READING PASSAGE:

*** Begin section ***

Improvement Notices
Improvement Notices
Part 1 of the 2004 Act is concerned with the enforcement of housing standards and, by Chapter 1, it introduced a new system for assessing housing conditions by reference to the existence of category 1 and category 2 hazards.
A “hazard” is defined in section 2(1), as “any risk of harm to the health or safety of an actual or potential occupier of a dwelling or HMO which arises from a deficiency in the dwelling or HMO or in any building or land in the vicinity (whether the deficiency arises as a result of the construction of any building, an absence of maintenance or repair, or otherwise)”.
Category 1 and 2 hazards are classified by reference to a numerical score ascertained under a scheme for calculating the seriousness of hazards prescribed by the Housing Health and Safety Rating System (England) Regulations 2005 and known as an HHSRS assessment. By section 2(1), 2004 Act a category 1 hazard is a hazard of a prescribed description which achieves an HHSRS score above a prescribed amount; a category 2 hazard is a hazard which achieves a score below that prescribed amount. A category 2 hazard is therefore less serious than a category 1 hazard but it is not simply a defect; to be a hazard of either category it must be a “risk of harm … which arises from a deficiency in the dwelling or HMO”.

*** End section ***

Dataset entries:

*** Begin section ***

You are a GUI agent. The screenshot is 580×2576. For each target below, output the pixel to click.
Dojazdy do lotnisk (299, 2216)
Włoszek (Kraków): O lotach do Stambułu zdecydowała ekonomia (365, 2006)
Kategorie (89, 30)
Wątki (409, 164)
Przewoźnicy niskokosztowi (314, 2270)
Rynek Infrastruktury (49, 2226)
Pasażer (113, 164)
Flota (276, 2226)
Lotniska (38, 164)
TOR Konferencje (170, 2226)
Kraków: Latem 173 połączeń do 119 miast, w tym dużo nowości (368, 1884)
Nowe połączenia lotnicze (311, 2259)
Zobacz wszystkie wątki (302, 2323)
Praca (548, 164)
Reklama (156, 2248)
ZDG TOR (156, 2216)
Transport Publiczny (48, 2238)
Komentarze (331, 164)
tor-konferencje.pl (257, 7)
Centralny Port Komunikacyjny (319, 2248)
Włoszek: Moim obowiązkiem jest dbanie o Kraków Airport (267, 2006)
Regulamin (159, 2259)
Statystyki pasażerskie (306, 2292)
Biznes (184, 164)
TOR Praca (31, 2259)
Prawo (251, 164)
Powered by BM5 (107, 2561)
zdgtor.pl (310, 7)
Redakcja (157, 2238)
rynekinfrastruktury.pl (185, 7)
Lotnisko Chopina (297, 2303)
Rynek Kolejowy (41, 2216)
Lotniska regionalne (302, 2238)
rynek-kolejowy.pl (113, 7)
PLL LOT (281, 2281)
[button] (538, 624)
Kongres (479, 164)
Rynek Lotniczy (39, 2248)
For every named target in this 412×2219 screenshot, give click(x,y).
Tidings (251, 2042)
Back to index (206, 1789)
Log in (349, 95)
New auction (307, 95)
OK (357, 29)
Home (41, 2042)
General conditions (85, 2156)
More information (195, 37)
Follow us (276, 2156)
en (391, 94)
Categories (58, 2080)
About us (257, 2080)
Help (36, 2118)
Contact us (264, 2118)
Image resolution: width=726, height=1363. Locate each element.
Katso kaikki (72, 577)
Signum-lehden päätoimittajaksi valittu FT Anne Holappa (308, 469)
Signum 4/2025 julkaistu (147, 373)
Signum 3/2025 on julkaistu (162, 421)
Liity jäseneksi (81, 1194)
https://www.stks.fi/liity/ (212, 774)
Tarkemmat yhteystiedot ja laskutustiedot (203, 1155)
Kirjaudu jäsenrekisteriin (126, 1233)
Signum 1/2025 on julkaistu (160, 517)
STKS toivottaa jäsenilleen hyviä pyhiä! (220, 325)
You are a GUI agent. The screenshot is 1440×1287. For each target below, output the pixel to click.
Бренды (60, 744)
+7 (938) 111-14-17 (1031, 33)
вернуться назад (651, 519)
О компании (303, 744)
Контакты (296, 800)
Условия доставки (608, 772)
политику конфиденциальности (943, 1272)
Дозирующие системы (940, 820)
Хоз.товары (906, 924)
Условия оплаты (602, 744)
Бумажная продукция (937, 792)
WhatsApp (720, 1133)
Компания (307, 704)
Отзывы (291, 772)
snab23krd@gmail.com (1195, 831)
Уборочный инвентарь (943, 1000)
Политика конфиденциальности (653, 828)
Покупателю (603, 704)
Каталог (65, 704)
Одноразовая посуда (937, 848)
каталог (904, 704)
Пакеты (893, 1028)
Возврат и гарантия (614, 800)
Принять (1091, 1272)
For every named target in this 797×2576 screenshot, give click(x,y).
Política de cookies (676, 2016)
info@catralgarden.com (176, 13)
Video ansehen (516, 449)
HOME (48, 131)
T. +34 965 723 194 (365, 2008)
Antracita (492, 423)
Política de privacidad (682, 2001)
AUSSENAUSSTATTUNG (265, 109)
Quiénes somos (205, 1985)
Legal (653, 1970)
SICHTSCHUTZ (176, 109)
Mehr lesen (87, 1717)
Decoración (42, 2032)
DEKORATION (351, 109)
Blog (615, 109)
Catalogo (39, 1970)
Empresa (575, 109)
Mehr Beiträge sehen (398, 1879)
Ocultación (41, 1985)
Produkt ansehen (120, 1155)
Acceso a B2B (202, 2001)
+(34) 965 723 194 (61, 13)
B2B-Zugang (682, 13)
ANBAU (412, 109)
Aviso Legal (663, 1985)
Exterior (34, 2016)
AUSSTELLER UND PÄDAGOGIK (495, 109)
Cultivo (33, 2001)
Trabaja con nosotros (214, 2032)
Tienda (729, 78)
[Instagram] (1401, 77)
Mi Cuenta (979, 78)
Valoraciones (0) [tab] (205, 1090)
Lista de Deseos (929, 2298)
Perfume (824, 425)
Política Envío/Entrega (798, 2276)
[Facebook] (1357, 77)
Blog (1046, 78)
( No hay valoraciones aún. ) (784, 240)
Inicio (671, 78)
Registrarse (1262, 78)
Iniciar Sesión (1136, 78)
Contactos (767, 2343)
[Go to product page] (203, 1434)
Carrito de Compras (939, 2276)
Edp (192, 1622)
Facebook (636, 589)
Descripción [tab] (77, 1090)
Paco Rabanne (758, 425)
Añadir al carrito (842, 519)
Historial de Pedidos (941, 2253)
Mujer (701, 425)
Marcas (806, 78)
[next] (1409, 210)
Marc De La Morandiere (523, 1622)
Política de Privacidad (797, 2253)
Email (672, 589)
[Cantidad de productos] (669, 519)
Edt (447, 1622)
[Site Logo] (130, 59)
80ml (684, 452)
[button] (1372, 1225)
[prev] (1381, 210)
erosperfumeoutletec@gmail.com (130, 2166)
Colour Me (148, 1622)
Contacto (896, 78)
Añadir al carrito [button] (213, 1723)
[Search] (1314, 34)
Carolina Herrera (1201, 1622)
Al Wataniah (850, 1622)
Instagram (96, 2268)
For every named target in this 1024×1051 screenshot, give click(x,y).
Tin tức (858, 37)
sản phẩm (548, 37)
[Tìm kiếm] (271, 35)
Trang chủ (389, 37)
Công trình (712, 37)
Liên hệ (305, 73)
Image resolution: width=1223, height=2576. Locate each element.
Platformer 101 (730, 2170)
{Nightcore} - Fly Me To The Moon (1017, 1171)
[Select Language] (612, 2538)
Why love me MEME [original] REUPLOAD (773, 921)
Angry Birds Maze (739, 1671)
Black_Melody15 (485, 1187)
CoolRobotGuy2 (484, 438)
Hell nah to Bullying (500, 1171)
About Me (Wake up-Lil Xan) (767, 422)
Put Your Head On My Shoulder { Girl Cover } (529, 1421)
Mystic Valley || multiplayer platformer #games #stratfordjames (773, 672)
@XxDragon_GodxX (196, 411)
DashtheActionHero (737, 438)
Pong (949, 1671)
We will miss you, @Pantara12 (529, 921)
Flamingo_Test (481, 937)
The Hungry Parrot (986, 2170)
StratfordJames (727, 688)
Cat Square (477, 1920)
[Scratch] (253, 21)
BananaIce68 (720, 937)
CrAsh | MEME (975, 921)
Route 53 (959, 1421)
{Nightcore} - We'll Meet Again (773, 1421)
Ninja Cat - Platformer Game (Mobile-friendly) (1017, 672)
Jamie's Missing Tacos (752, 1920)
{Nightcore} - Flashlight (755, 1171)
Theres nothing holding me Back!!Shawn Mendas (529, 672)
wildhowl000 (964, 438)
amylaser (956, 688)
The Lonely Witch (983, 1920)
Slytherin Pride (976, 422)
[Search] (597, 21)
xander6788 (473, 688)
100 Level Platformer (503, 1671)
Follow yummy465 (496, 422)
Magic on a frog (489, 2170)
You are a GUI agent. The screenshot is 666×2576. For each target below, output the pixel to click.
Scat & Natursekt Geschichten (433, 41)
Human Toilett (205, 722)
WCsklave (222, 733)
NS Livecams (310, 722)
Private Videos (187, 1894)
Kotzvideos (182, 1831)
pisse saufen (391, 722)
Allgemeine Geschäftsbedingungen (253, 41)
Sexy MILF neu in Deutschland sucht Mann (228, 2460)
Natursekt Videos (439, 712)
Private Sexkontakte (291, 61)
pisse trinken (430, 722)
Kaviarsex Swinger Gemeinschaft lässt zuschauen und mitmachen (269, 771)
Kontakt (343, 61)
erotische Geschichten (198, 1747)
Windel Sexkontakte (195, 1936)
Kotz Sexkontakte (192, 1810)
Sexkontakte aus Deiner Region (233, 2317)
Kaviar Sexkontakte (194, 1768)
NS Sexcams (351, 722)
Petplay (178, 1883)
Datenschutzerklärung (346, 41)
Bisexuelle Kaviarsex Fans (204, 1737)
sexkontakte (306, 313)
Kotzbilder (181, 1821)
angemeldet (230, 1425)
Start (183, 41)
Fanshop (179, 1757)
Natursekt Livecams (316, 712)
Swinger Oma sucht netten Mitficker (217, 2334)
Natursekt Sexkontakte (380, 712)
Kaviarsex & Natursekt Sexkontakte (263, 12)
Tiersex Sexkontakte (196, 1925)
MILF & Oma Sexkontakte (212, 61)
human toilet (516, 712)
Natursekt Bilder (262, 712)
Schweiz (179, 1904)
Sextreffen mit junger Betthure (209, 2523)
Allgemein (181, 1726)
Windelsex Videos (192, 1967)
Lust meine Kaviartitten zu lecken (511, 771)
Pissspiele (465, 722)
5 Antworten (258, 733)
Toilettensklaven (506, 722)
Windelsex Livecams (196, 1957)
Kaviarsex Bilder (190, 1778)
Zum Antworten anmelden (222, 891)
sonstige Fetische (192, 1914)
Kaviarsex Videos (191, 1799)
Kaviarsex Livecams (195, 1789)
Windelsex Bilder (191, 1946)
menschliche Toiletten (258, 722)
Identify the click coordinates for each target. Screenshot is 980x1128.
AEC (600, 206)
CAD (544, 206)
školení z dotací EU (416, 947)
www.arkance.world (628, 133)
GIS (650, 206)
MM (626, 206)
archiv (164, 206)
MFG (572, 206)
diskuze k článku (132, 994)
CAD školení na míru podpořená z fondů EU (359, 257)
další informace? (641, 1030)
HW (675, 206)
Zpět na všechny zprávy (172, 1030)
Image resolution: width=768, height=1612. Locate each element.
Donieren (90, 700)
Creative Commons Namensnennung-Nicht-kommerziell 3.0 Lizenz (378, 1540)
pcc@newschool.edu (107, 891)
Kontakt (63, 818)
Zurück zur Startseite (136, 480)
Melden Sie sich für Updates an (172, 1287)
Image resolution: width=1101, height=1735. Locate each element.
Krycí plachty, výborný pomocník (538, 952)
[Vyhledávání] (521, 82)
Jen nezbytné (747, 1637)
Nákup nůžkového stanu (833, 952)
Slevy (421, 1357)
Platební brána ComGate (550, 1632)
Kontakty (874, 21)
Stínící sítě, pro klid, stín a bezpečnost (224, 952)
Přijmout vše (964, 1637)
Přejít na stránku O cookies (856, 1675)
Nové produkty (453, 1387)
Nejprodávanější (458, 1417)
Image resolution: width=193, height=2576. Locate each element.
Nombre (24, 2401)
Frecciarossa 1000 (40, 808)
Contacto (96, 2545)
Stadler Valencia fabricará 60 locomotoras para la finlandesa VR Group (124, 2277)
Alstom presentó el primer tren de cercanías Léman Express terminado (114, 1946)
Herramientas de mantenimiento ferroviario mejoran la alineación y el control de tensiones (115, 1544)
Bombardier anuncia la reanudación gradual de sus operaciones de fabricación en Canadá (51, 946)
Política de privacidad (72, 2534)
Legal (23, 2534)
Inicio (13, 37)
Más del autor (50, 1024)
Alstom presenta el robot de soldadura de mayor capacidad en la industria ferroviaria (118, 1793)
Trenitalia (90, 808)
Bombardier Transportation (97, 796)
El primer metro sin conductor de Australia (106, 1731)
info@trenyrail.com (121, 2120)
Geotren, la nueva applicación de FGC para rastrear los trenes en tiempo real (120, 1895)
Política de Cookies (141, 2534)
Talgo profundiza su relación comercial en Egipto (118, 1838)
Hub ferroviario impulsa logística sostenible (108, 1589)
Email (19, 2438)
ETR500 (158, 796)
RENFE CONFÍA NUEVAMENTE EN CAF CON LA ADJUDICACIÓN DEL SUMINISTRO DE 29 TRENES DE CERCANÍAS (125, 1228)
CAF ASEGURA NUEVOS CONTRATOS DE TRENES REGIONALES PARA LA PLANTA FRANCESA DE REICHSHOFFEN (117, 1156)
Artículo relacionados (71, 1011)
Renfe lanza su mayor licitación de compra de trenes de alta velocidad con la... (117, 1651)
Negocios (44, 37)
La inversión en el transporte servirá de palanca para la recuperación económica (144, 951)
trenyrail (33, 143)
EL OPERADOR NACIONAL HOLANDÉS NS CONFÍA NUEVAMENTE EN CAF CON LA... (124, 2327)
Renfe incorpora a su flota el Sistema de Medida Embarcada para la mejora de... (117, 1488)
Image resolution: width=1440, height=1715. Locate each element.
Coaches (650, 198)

*** End section ***

PROBLEM:
Please write out the whole passage on improvement notices, word for word. This material was drawn from a separate source.

SOLUTION BELOW:
Improvement Notices
Improvement Notices
Part 1 of the 2004 Act is concerned with the enforcement of housing standards and, by Chapter 1, it introduced a new system for assessing housing conditions by reference to the existence of category 1 and category 2 hazards.
A “hazard” is defined in section 2(1), as “any risk of harm to the health or safety of an actual or potential occupier of a dwelling or HMO which arises from a deficiency in the dwelling or HMO or in any building or land in the vicinity (whether the deficiency arises as a result of the construction of any building, an absence of maintenance or repair, or otherwise)”.
Category 1 and 2 hazards are classified by reference to a numerical score ascertained under a scheme for calculating the seriousness of hazards prescribed by the Housing Health and Safety Rating System (England) Regulations 2005 and known as an HHSRS assessment. By section 2(1), 2004 Act a category 1 hazard is a hazard of a prescribed description which achieves an HHSRS score above a prescribed amount; a category 2 hazard is a hazard which achieves a score below that prescribed amount. A category 2 hazard is therefore less serious than a category 1 hazard but it is not simply a defect; to be a hazard of either category it must be a “risk of harm … which arises from a deficiency in the dwelling or HMO”.